Vergleicht man das deutsche Mediensystem mit anderen gesellschaftlichen Sphären, zeigt sich, dass es um das generelle Medienvertrauen (noch) nicht so schlecht bestellt ist: Die Medien liegen seit Jahren im Vertrauensranking im Mittelfeld (47 %), nur übertroffen von der Justiz (63 %) und der Wissenschaft (72 %). Wie die Justiz erlebt auch die Bundeswehr einen mehrjährigen Vertrauensaufschwung (45 %), die Kirchen dagegen haben massiv an Vertrauen eingebüßt und rangieren mit noch 14 % sogar unter dem langjährigen Schlusslicht Politik (19 %).
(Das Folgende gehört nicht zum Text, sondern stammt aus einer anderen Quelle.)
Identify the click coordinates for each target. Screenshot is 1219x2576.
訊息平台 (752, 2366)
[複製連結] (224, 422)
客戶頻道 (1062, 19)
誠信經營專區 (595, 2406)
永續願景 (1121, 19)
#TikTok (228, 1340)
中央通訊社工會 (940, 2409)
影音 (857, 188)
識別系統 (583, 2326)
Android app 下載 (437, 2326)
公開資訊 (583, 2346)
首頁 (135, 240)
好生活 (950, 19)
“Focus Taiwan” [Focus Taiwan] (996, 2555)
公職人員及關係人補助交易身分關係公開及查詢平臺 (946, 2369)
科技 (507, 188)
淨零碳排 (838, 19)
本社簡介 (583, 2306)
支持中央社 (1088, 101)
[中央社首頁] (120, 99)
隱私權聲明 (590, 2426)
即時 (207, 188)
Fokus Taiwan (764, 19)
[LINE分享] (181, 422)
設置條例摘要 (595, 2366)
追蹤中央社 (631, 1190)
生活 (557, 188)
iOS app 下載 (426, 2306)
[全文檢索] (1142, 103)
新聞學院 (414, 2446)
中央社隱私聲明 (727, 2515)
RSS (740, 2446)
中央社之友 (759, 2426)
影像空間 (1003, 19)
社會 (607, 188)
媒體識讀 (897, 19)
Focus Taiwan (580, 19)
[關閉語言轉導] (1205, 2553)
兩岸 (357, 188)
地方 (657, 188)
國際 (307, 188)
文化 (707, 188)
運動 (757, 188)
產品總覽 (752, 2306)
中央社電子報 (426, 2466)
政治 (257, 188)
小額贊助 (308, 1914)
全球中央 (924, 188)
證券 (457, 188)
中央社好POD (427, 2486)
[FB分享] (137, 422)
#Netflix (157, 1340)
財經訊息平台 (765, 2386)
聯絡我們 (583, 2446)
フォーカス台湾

Für die Analyse des gesellschaftlichen Diskurses ist es nicht nur wichtig zu wissen, die viel Vertrauen die Menschen in die Medien und andere Institutionen haben, sondern auch wie polarisiert und aggressiv die Auseinandersetzungen in und um Politik und Medien wahrgenommen werden. Die auch 2024 gemessenen Indikatoren zur vielfach diagnostizierten Verrohung des öffentlichen Diskurses zeigen nahezu allesamt nur in eine Richtung - nach oben: Immer mehr Menschen haben den Eindruck, ihre Mitmenschen beharrten zunehmend stur auf ihren Standpunkten (69 %), ließen andere nicht ausreden (68 %), wichen dauernd vom Thema ab (54 %), verschwiegen wichtige Fakten (44 %), äußerten Vorurteile über andere (44 %), machten bösartige oder zynische Bemerkungen (39 %) oder beleidigten und beschimpften andere (33 %). Im zweiten Jahr in Folge sind diese Wahrnehmungen angestiegen. Auch wenn die aktuellen Befunde keine Hinweise dafür geben, dass etwas ins Rutschen geraten ist, zeigen diese und andere der o.g. Befunde, dass sich hinter dem stabilen Eindruck von hoher Zustimmung zum deutschen Mediensystem und seinen zentralen Pfeilern etwas bewegt und die etablierten Wahrnehmungen und Bewertungen des letzten Jahrzehnts nicht in Stein gemeißelt sind.